Não fui de fato tão próximo de Ely, mas meu primeiro Gmail trai minha memória: tenho inúmeros e-mails e chats com ele, falando sobre filmes, equipamentos, pesquisas. Há pedidos de entrevistas, troca de textos que escrevi sobre seus filmes com Arthur – tem muita coisa que eu não lembrava. Sempre solícito, aturando minha curiosidade e empolgação acima do normal com o que pra ele já devia ser lugar comum. Numa das conversas, puxei assunto sobre como ter visto os filmes do tailandês Apichatpong me remeteu a “Passadouro” de Torquato Joel. No que ele me respondeu que tinha acabado de ver os filmes do diretor com o próprio Torquato em São Paulo. E que Torquato tinha gostado.
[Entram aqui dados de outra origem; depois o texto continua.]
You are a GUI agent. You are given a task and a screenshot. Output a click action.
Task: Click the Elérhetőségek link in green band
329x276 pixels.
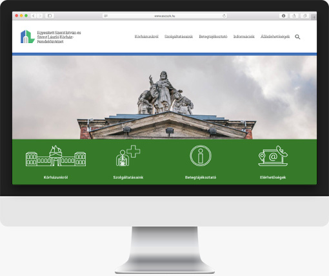tap(273, 178)
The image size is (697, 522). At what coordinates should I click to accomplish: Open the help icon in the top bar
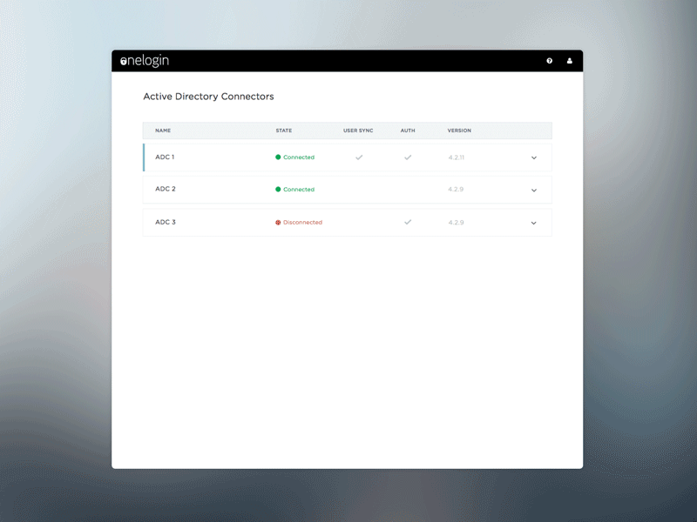pos(549,61)
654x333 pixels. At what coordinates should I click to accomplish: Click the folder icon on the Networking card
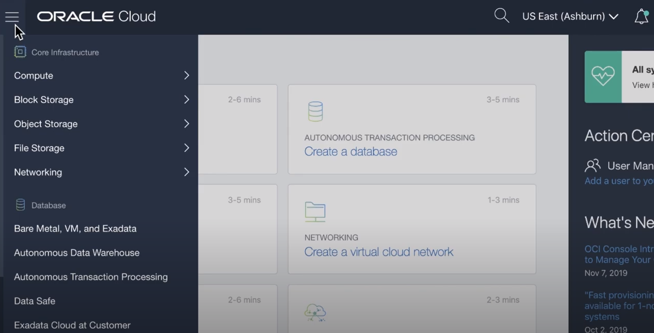[x=315, y=212]
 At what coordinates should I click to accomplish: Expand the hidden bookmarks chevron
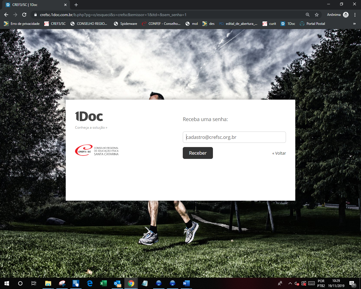(x=354, y=24)
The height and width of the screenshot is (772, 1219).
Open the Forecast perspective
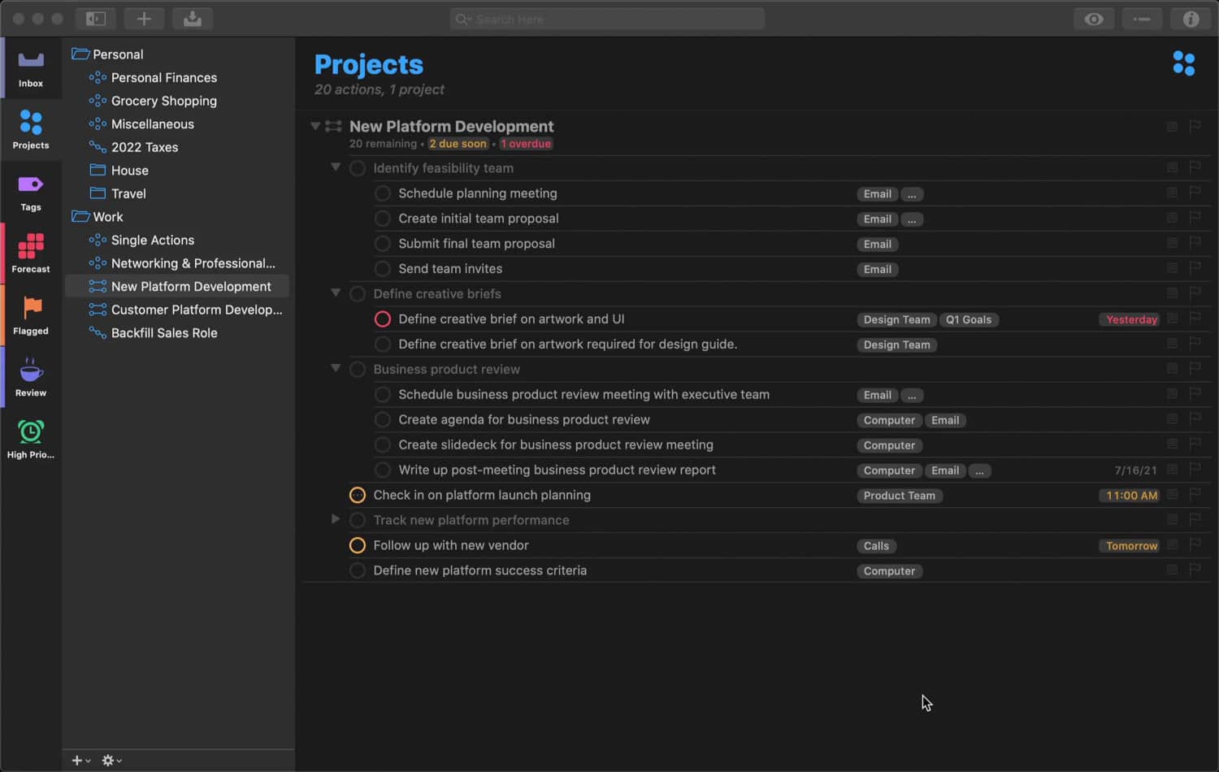(x=31, y=254)
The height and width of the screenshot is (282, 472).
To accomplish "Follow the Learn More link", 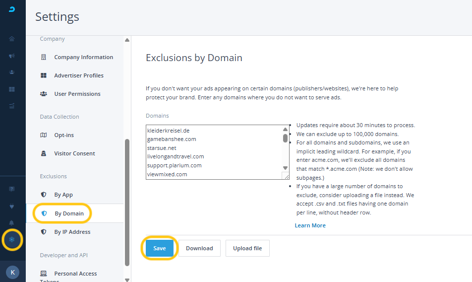I will pyautogui.click(x=310, y=225).
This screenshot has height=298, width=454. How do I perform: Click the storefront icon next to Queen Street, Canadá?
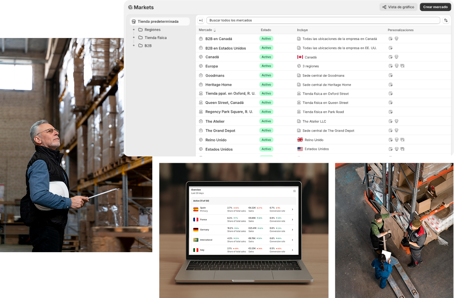[x=201, y=103]
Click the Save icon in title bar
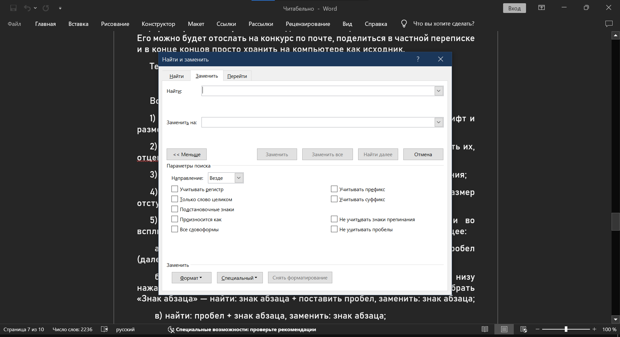 tap(13, 8)
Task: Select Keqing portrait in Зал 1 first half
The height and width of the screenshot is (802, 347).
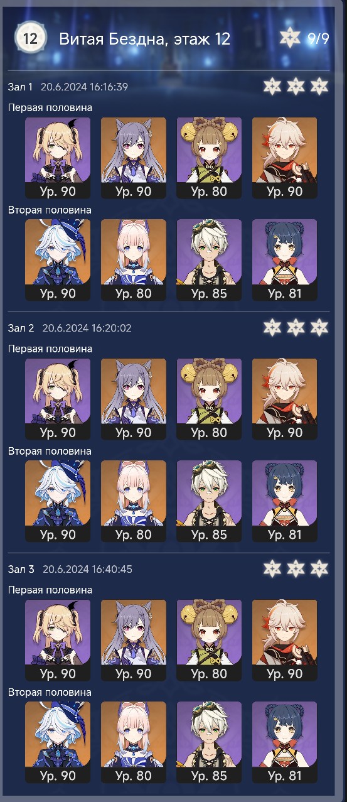Action: pos(134,158)
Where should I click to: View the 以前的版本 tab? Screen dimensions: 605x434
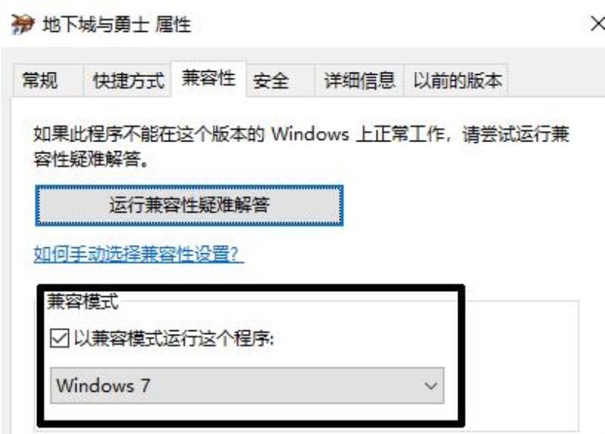tap(457, 80)
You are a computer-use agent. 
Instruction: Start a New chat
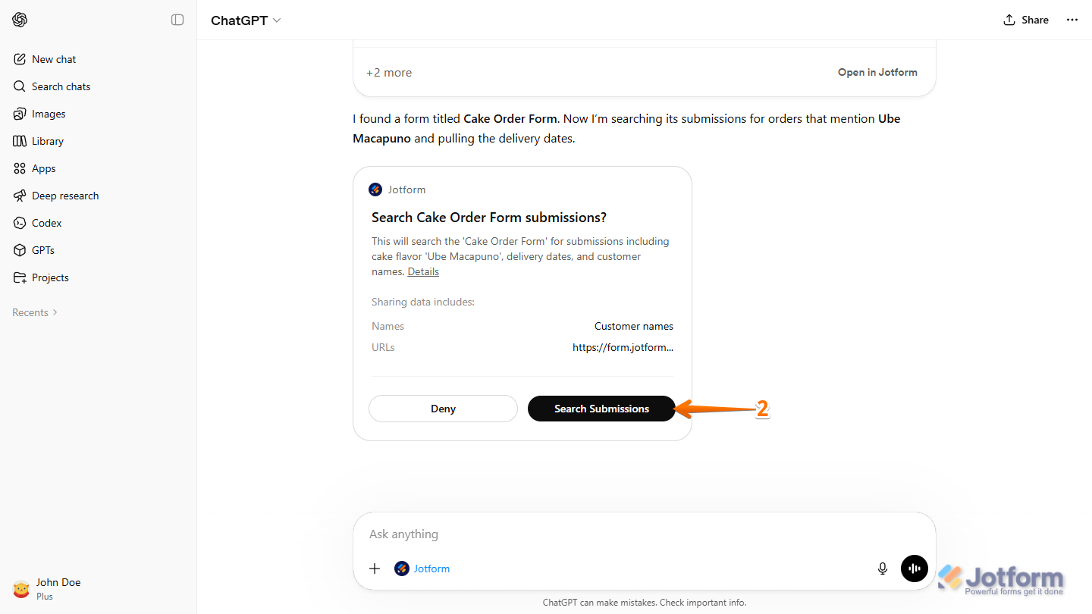[x=53, y=58]
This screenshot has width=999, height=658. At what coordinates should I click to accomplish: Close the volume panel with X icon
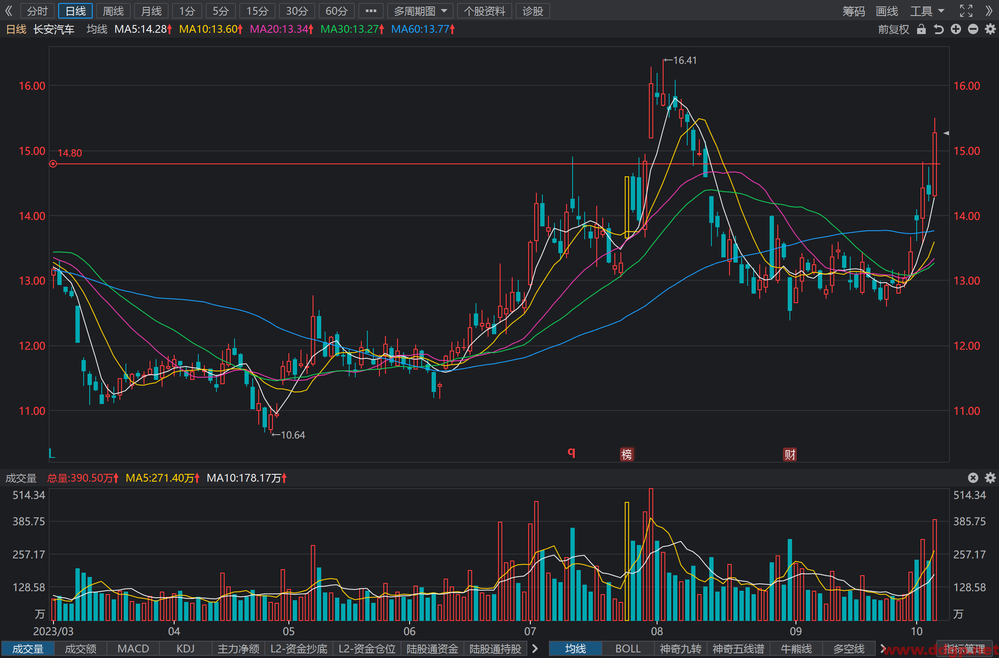(x=973, y=478)
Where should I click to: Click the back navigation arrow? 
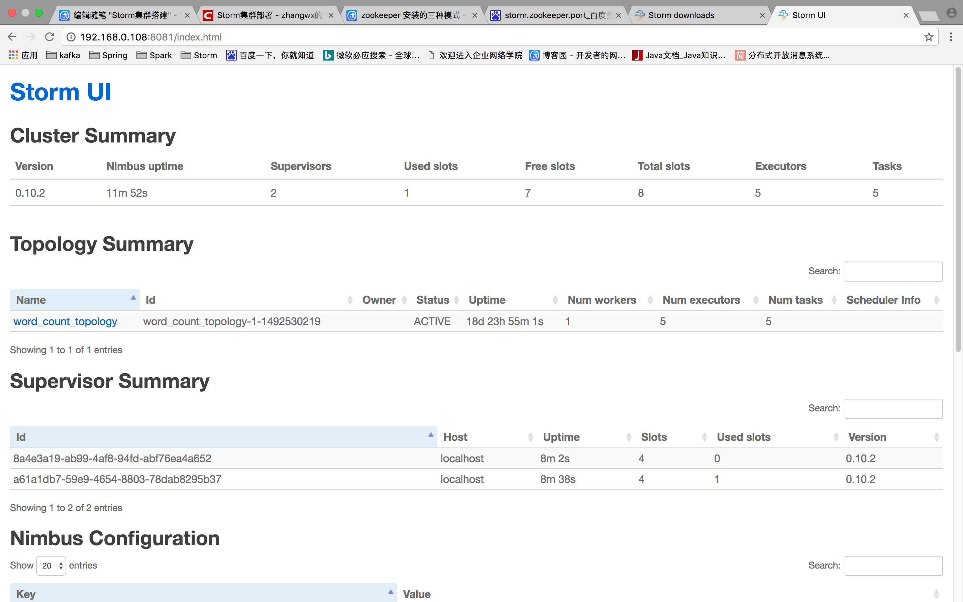[x=12, y=37]
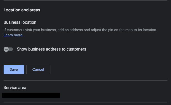Click the gray track of the address toggle
The width and height of the screenshot is (171, 105).
pos(11,49)
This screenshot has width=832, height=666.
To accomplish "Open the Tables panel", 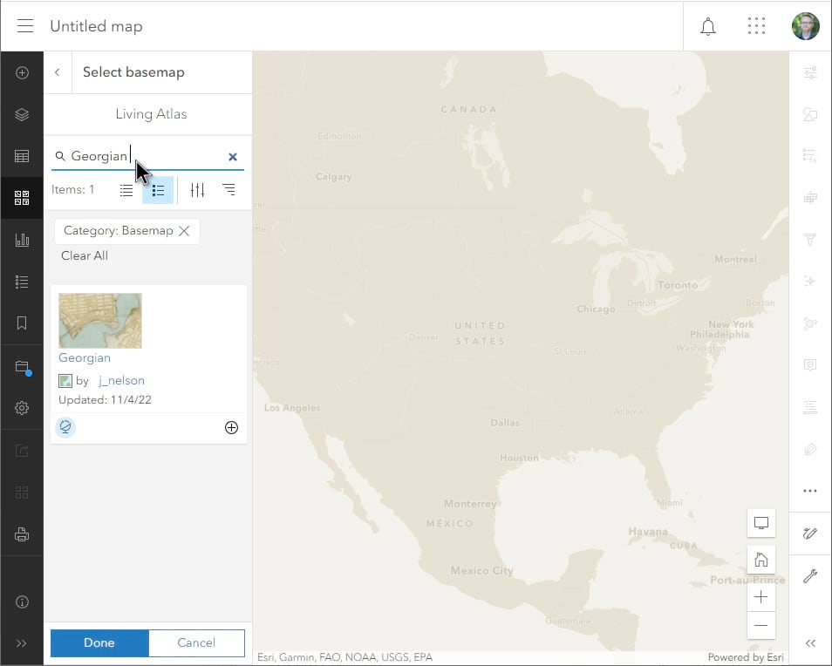I will click(x=22, y=155).
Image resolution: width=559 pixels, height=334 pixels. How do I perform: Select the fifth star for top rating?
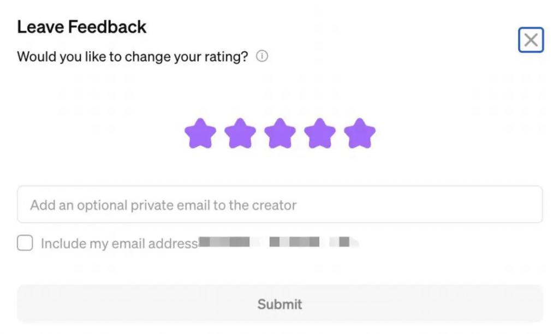(360, 133)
Todas essas conexões de cinefilia giraram em torno do período em que fiz jornalismo (2004-2008) e o mestrado em comunicação (2009-2011), mantendo ainda algumas pontes graças à minha presença no caderno Vida & Arte do Jornal da Paraíba no início de 2010. Ely fez parte da formação do CineClube Corte-Seco com Arthur, trazendo obras autorais que não frequentavam salas pessoenses (foi lá onde descobri o cinema coreano, por exemplo). Nos últimos anos, intensificou sua jornada política através do PSOL, atuando até na direção do partido na Paraíba. Ely, entretanto, já atuava em nome de uma cultura livre e de largo alcance há muitos anos.

Em 2006, na ocasião do lançamento de O Fazedor… eu escrevi texto para disciplina de documentário cinematográfico no curso de jornalismo da UFPB. E eu estava certo de que esse texto estava aqui no blog, mas não o encontrei. Então resolvi republicá-lo, tanto para o registro pessoal e documental do cinema paraibano, como porque nele há um parágrafo inteiro sobre o olhar de Ely e Arthur no filme. É um texto sobre se encantar com a sétima arte e, no ato de documentar, ser o primeiro espectador da narrativa em construção. Deixo aqui um trecho em homenagem ao colega, desejando conforto à sua família e recuperação plena à sua companheira:

Há um outro encanto. O de quem tem o olhar em busca de grandes achados mesmo que estes, por muitos, não sejam considerados grande coisa. O encanto de quem está atrás da beleza de um depoimento que vem naturalmente. A beleza de uma descoberta que traz novo fôlego a essas buscas. Arthur Lins e Ely Marques acham Ivanildo e seus colegas e ali firmam relação que, por certo, não se resume a de entrevistado e entrevistador. Parece, pelo o modo de filmar dos diretores, pelo o modo de colher esses depoimentos, que não há necessidade de um espectador. Que a conversa não está para um possível grupo de pessoas que um dia talvez assistiriam numa sala escura tudo aquilo que fora captado. Arthur e Ely são os primeiros espectadores do filme. Por isso, suas intervenções – perguntando e acrescentando-se às falas de alguns dos entrevistados -, não parecem ser de um diretor de documentário perguntando para seu “objeto de estudo/apresentação ao mundo”. Mas, parece sim, o que nós gostaríamos de perguntar a Ivanildo se tivéssemos o descoberto. [Leia o texto na íntegra]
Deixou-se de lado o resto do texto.